The arrival of a newborn brings excitement and wonder. New parents have many questions about their young infant. The first question I get asked is, "Is my infant healthy?" While many problems can be detected during a physician's examination in the hospital, there are many medical conditions that do not become evident until days, weeks or even months after a child's birth. Fortunately, many of these conditions can be treated or managed if detected early.
All infants born in the state of Tennessee are given a test known as the newborn screening test. In Tennessee, the screening test identifies more than 60 conditions and is frequently modified as new screenings become available. When an infant is a day old, a few small drops of blood are collected and sent on special test material to the state lab. Within a few days of performing the test, the infant's parents as well as pediatrician receive notification of all normal as well as abnormal results. Doctors can then begin treatment or refer infants to specialty doctors. It is important to know results as soon as possible so that management can begin quickly.
Two other screening tests are performed on all infants before they leave the hospital.
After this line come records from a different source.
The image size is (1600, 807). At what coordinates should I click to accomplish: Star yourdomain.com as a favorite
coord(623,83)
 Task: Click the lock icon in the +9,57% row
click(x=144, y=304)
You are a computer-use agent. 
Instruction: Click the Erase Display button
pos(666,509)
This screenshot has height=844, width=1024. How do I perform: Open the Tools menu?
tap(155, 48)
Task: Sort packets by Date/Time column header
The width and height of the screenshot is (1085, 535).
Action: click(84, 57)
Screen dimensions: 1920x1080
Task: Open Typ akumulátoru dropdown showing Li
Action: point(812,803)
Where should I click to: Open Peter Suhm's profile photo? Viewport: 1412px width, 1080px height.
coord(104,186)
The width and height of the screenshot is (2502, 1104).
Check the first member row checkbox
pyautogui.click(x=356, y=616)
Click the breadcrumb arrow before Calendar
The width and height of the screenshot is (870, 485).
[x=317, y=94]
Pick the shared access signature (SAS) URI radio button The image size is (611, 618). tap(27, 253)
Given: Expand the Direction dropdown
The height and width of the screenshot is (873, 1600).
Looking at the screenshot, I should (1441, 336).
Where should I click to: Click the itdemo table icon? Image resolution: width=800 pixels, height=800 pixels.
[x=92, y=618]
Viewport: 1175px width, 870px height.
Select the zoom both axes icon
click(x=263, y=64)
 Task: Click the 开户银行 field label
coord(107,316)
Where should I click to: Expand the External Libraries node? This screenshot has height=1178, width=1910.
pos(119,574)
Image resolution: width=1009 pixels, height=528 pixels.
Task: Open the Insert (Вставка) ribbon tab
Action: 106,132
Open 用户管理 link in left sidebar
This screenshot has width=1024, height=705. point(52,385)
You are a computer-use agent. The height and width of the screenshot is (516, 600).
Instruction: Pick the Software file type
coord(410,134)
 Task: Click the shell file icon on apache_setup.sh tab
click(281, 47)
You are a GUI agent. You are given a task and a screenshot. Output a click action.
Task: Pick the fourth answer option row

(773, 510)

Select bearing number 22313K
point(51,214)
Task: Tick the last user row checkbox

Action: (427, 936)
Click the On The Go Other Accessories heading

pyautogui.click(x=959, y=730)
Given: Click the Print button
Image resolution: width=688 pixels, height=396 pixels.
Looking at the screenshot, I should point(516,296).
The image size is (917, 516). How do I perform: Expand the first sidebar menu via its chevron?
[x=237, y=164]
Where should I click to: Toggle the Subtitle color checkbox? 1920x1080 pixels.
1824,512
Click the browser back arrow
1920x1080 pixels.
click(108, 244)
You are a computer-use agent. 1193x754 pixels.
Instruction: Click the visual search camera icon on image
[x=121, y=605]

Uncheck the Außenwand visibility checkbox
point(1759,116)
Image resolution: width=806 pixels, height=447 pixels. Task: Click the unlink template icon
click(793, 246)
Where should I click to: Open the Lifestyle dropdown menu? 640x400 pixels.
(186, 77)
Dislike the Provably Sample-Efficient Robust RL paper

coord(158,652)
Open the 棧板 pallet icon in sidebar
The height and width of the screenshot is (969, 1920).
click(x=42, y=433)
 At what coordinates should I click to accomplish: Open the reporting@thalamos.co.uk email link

One is a heart screening that measures an infant's blood pressure as well as the amount of oxygen in the blood. The goal of this test is to identify infants with problems that need to be managed by a heart doctor. The other test evaluates infant hearing. There are a couple of ways in which hearing can be measured. An abnormal result on this test should be repeated when the infant is 4-6 weeks old. Persistent abnormal results need follow up with an audiologist, or hearing specialist.
Like new parents, I as a pediatrician, want all infants to be as healthy as possible. By performing these screening tests, we can ensure that those infants with specific problems can be managed appropriately and help them live to their full potential.